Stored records
>>
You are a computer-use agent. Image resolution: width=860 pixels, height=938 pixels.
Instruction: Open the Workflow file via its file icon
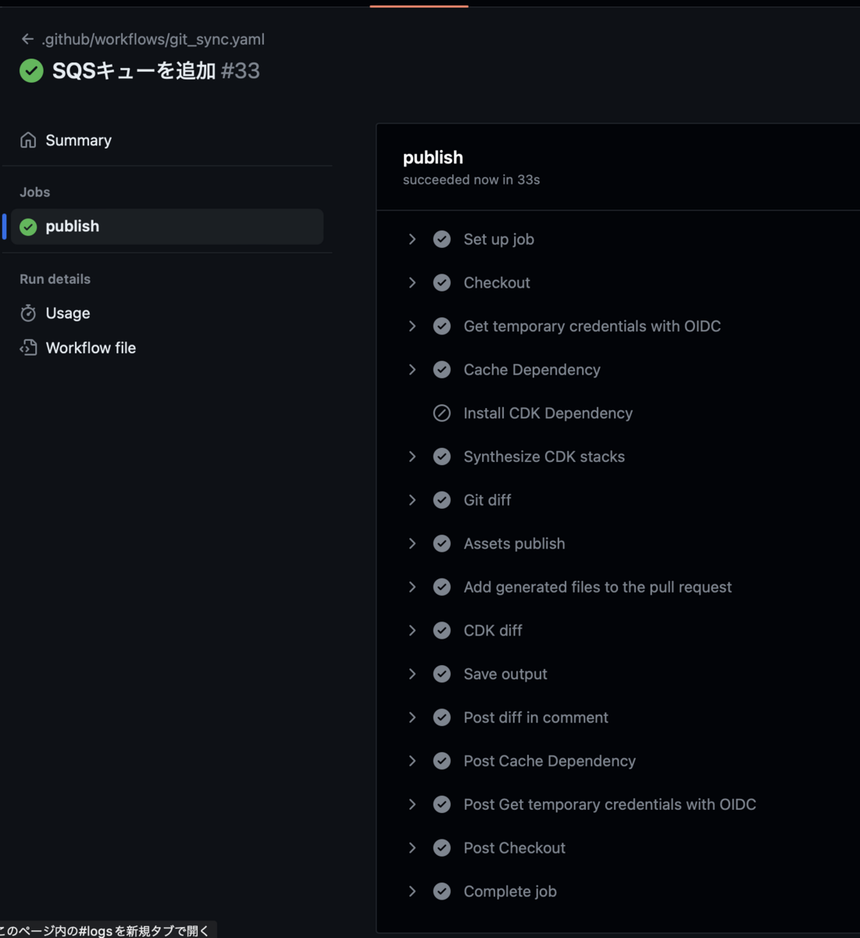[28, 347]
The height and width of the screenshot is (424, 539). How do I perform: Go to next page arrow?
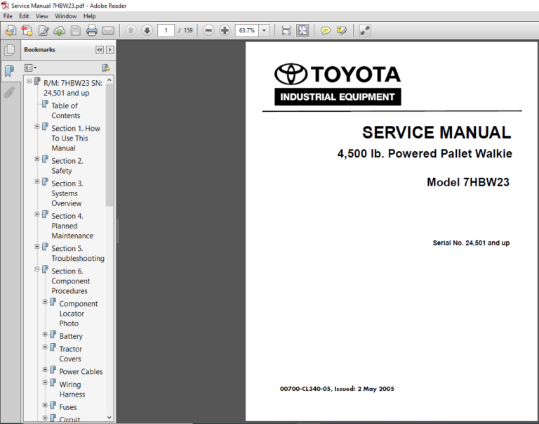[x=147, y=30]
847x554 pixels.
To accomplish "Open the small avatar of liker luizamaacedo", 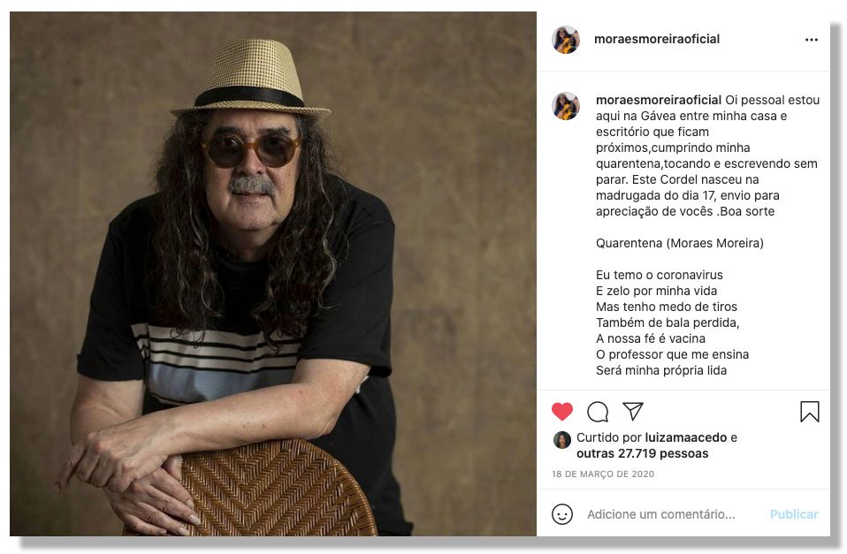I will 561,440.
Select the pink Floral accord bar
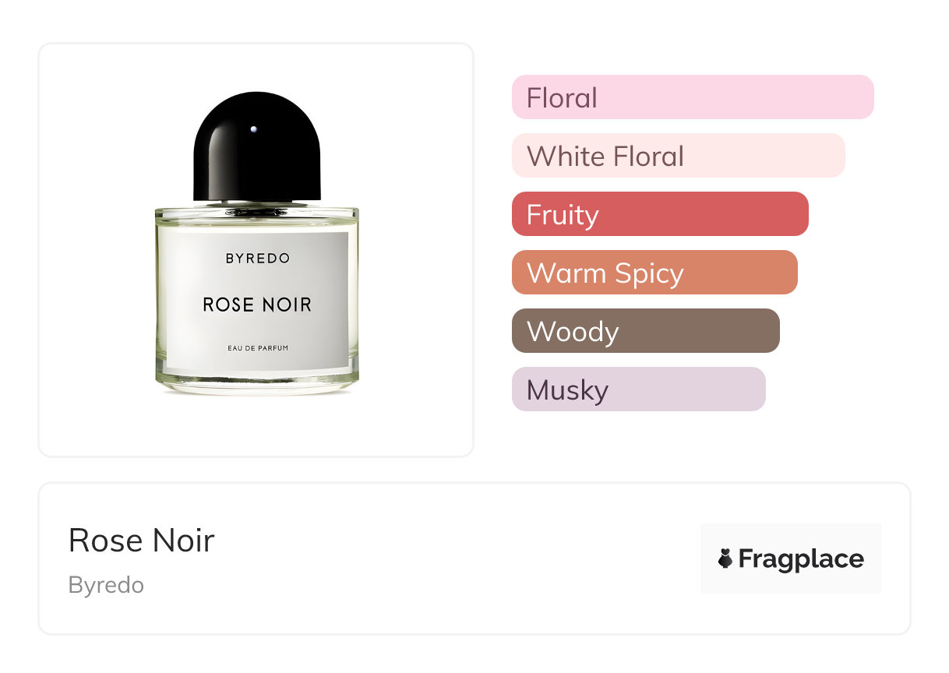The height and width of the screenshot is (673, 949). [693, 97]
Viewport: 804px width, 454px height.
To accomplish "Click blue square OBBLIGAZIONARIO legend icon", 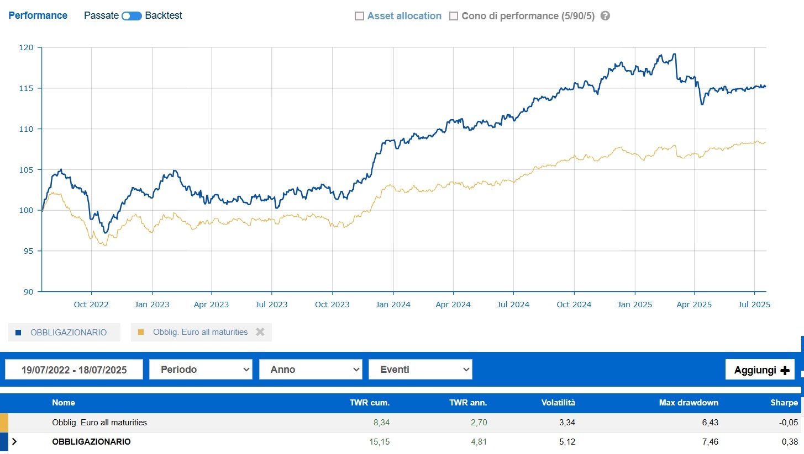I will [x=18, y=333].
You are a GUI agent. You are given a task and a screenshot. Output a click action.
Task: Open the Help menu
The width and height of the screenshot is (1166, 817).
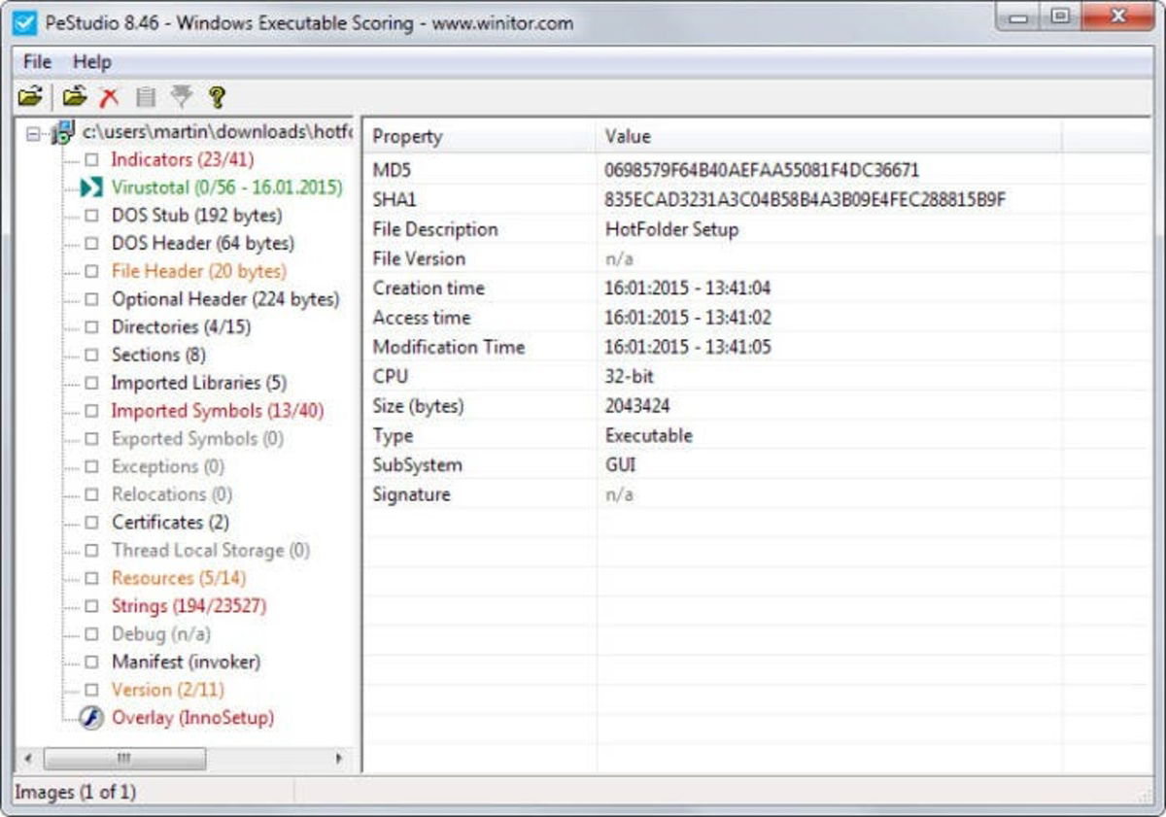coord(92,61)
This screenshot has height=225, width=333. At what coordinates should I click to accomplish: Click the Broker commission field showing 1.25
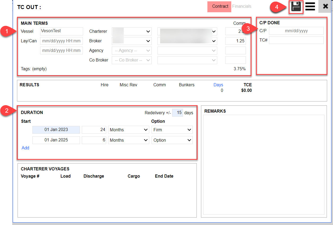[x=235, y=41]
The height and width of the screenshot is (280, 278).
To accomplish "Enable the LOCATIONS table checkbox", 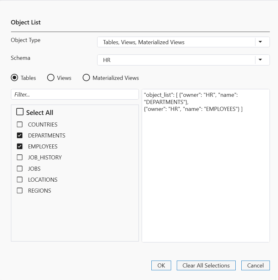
<<
• [EXERCISE DETAILS] Working from the line with "Task: Open the Help menu" down through the last line of the records, give every line again exactly, but no pictures.

• [SOLUTION]
Task: Open the Help menu
The width and height of the screenshot is (1166, 817).
coord(92,61)
This screenshot has height=225, width=333. At what coordinates should I click to accomplish: Click the Broker commission field showing 1.25
[x=235, y=41]
The height and width of the screenshot is (280, 278).
To accomplish "Enable the LOCATIONS table checkbox", 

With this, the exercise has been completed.